* _Zadanie 1_
Odpowiedz na pytania do tekstu o szpitalu międzyleskim:
(a) Czym był okres po reformie ubezpieczeń zdrowotnych dla szpitali kolejowych?
(b) Do jakiego dnia szpital był własnością przedsiębiorstwa państwowego PKP?
(c) Który podmiot jest nowym organem założycielskim szpitala od 1 stycznia 1999 r.?
* _Zadanie 2_
Zwróć dokładnie fragment tekstu o szpitalu międzyleskim od słów „Placówka międzyleska przetrwała” aż po słowa „Samorząd Województwa Mazowieckiego.”.

* _Wybrany tekst_
=======
7 czerwca 2004

Terapię szokową można przeżyć

Wejście w nowy system po wprowadzeniu reformy ubezpieczeń zdrowotnych dla większości placówek lecznictwa zamkniętego było trudnym okresem. Dla szpitali kolejowych – prawdziwym szokiem, którego większa część nie przeżyła.

Placówka międzyleska przetrwała dzięki utrwalonej renomie wśród pacjentów, wykwalifikowanej kadrze medycznej i sprawnemu zarządzaniu. Do 30 października 1998 r. szpital był własnością przedsiębiorstwa państwowego PKP, a między 1 listopada a 31 grudnia 1998 roku – Ministerstwa Transportu. W tym okresie nie miał osobowości prawnej ani samodzielności w podejmowaniu jakichkolwiek działań. Był sprzężony z PKP i realizował zadania określone przez tę instytucję. Potem nastąpiło usamodzielnienie z konieczności (dokument zawiadamiający o tym fakcie dyrekcja dostała z wsteczną datą) – część menedżerów nazwała je raczej „porzuceniem”. Od 1 stycznia 1999 r. nowym organem założycielskim jest Samorząd Województwa Mazowieckiego.
=======
* _Dane_
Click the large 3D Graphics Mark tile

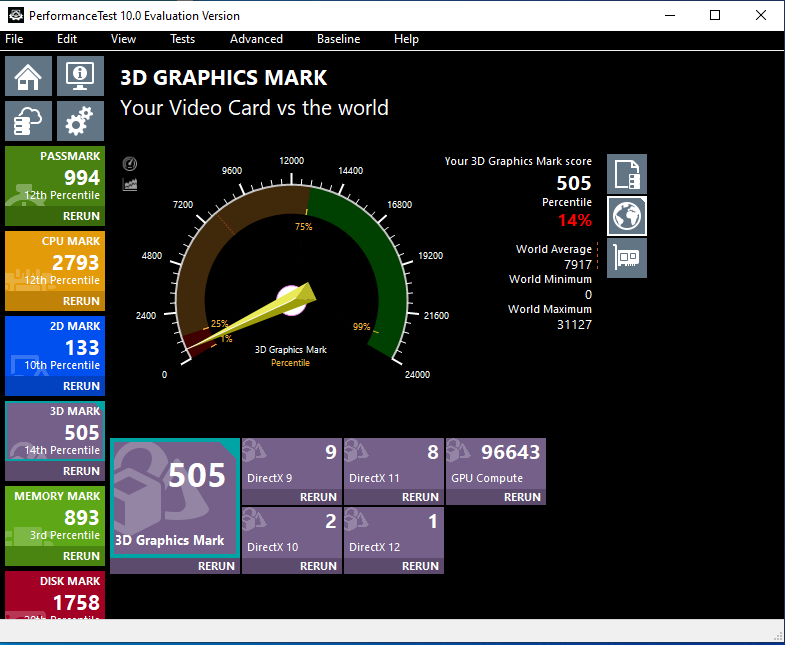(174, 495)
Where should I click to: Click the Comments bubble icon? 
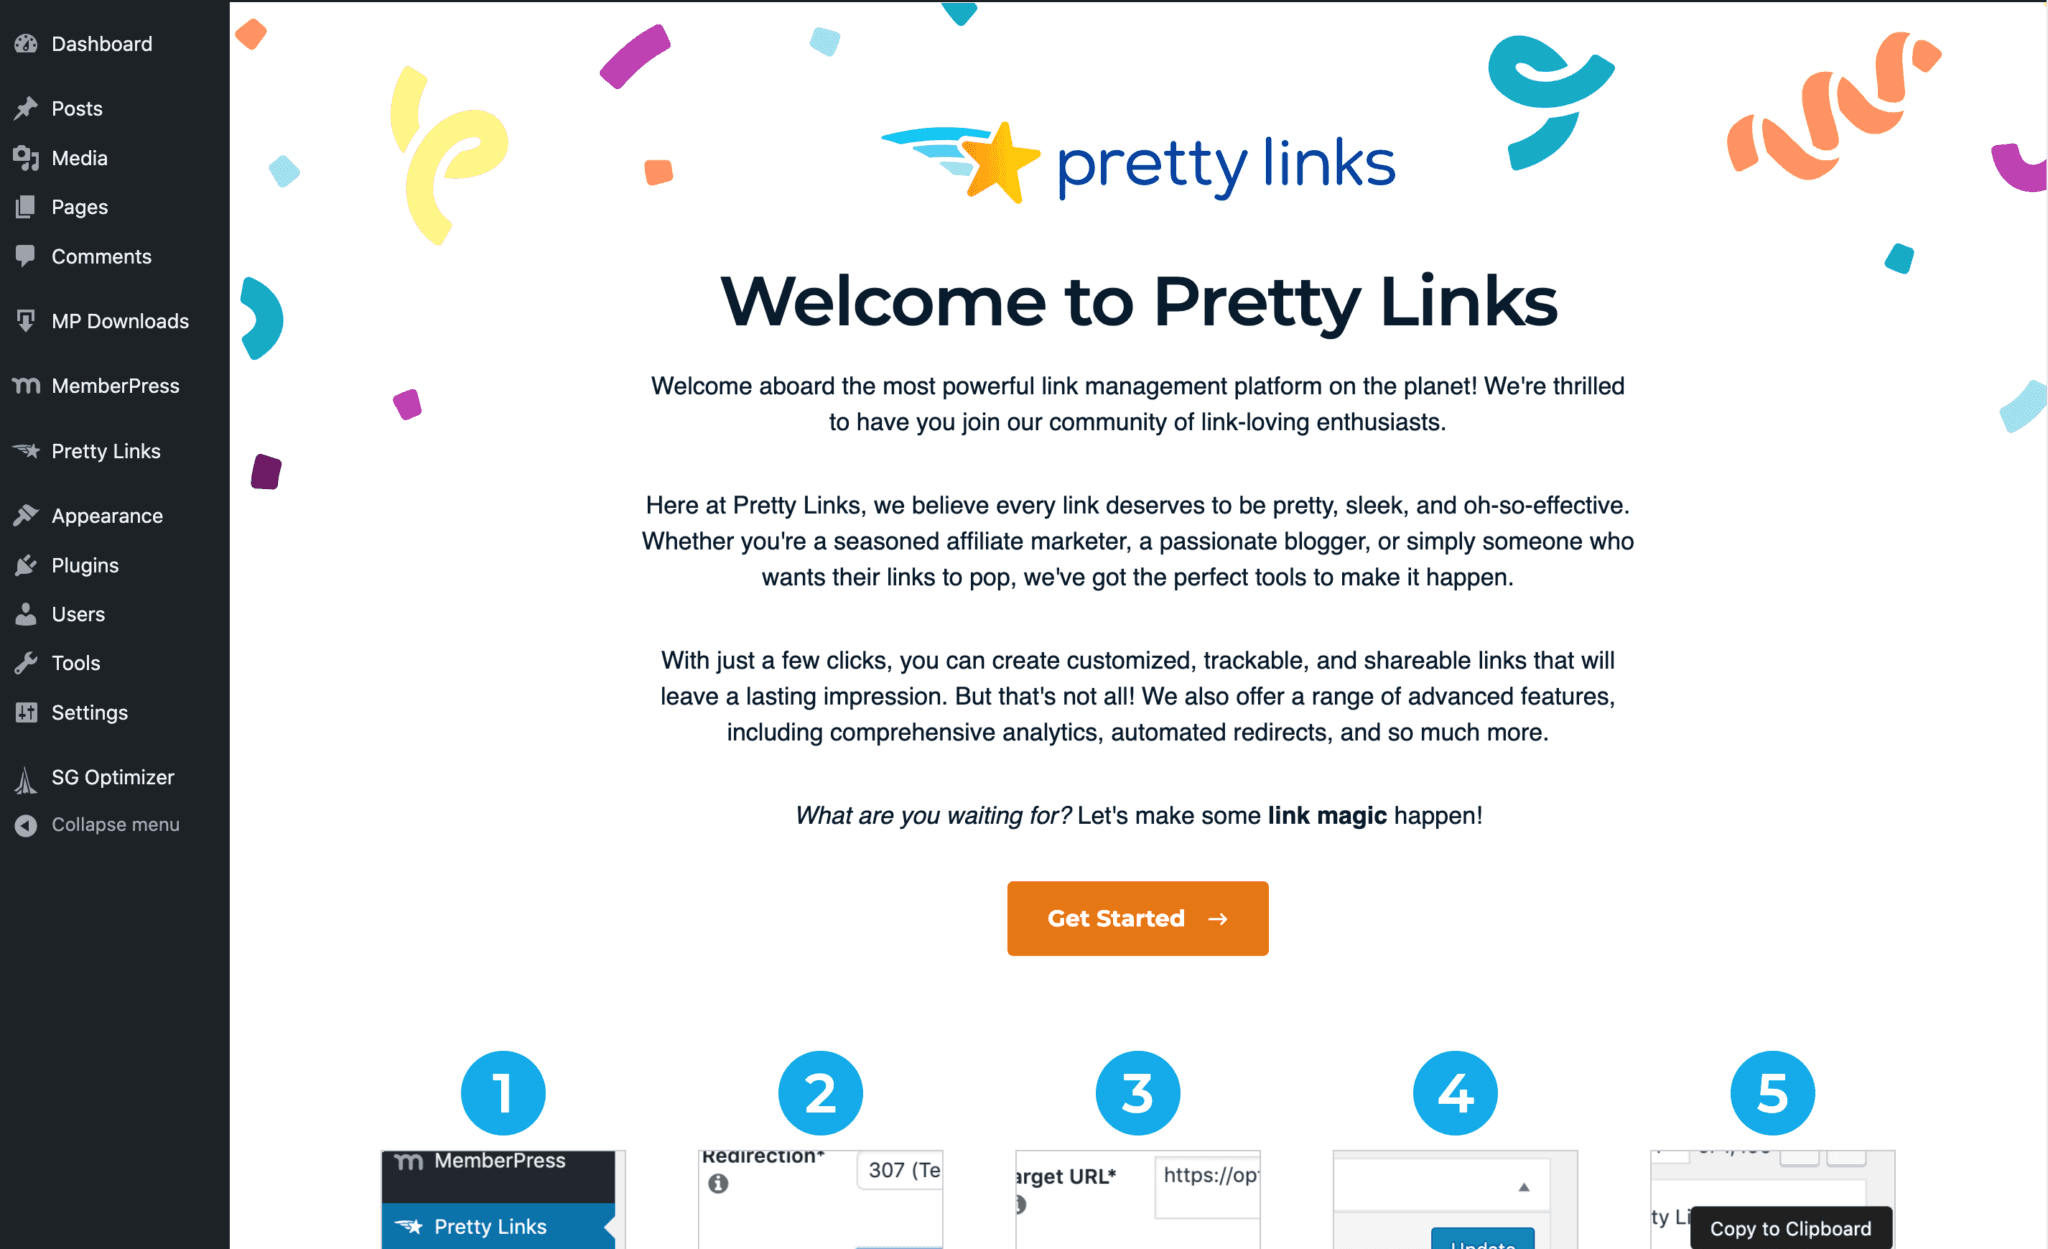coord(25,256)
=======
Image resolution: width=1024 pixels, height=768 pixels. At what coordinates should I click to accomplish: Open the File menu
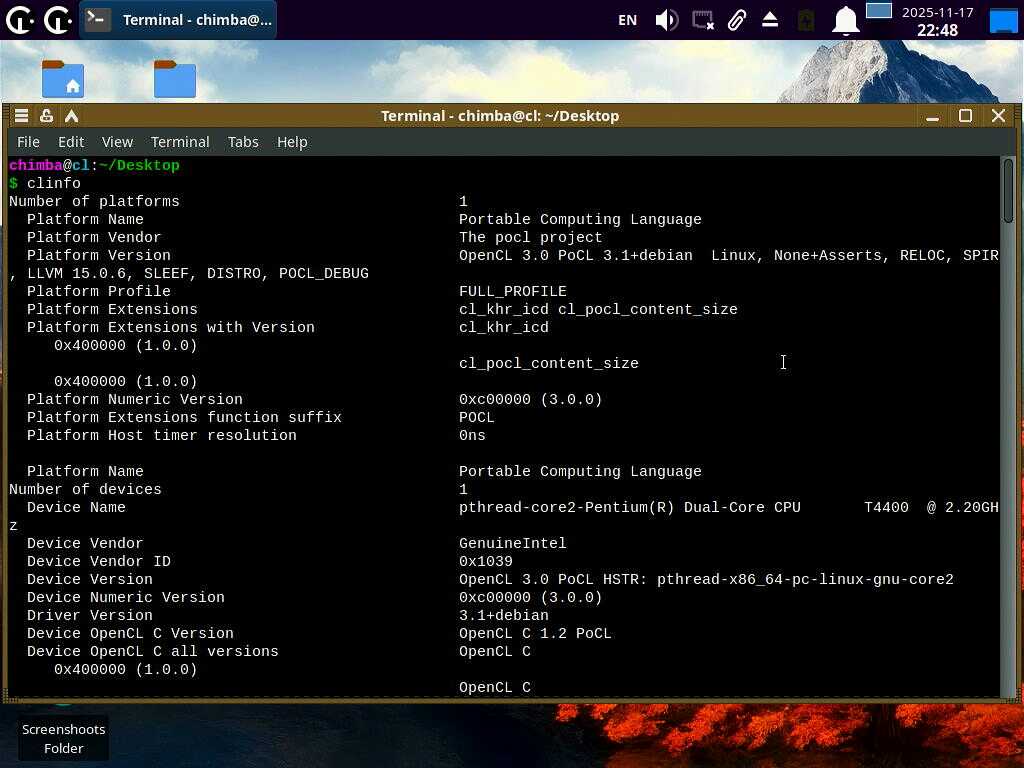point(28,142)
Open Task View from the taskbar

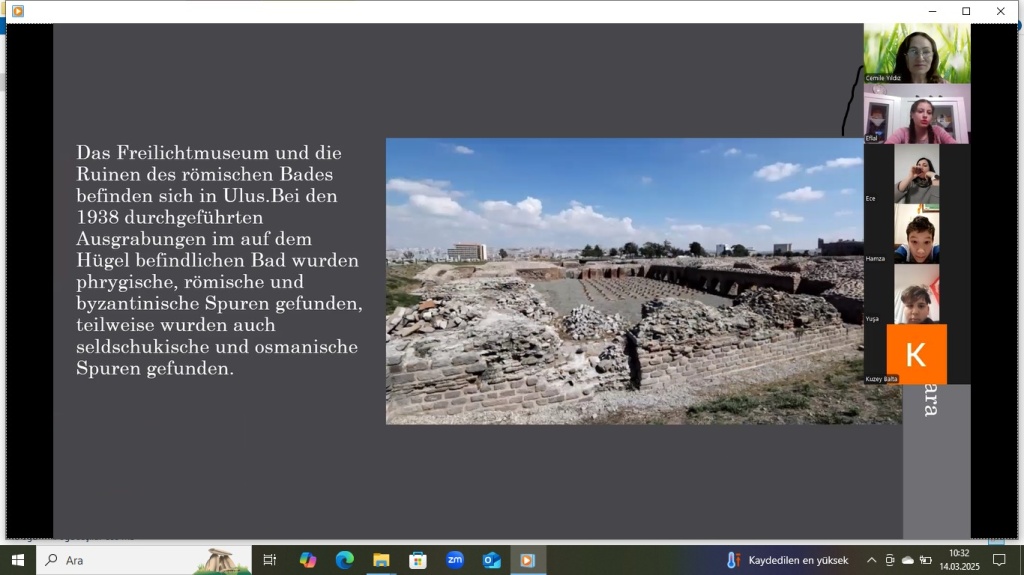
=======
* _Twoje rozwiązanie 1_
(a) Prawdziwym szokiem, którego większa część tych szpitali nie przeżyła.
(b) Do 30 października 1998 r.
(c) Samorząd Województwa Mazowieckiego.

* _Twoje rozwiązanie 2_
Placówka międzyleska przetrwała dzięki utrwalonej renomie wśród pacjentów, wykwalifikowanej kadrze medycznej i sprawnemu zarządzaniu. Do 30 października 1998 r. szpital był własnością przedsiębiorstwa państwowego PKP, a między 1 listopada a 31 grudnia 1998 roku – Ministerstwa Transportu. W tym okresie nie miał osobowości prawnej ani samodzielności w podejmowaniu jakichkolwiek działań. Był sprzężony z PKP i realizował zadania określone przez tę instytucję. Potem nastąpiło usamodzielnienie z konieczności (dokument zawiadamiający o tym fakcie dyrekcja dostała z wsteczną datą) – część menedżerów nazwała je raczej „porzuceniem”. Od 1 stycznia 1999 r. nowym organem założycielskim jest Samorząd Województwa Mazowieckiego.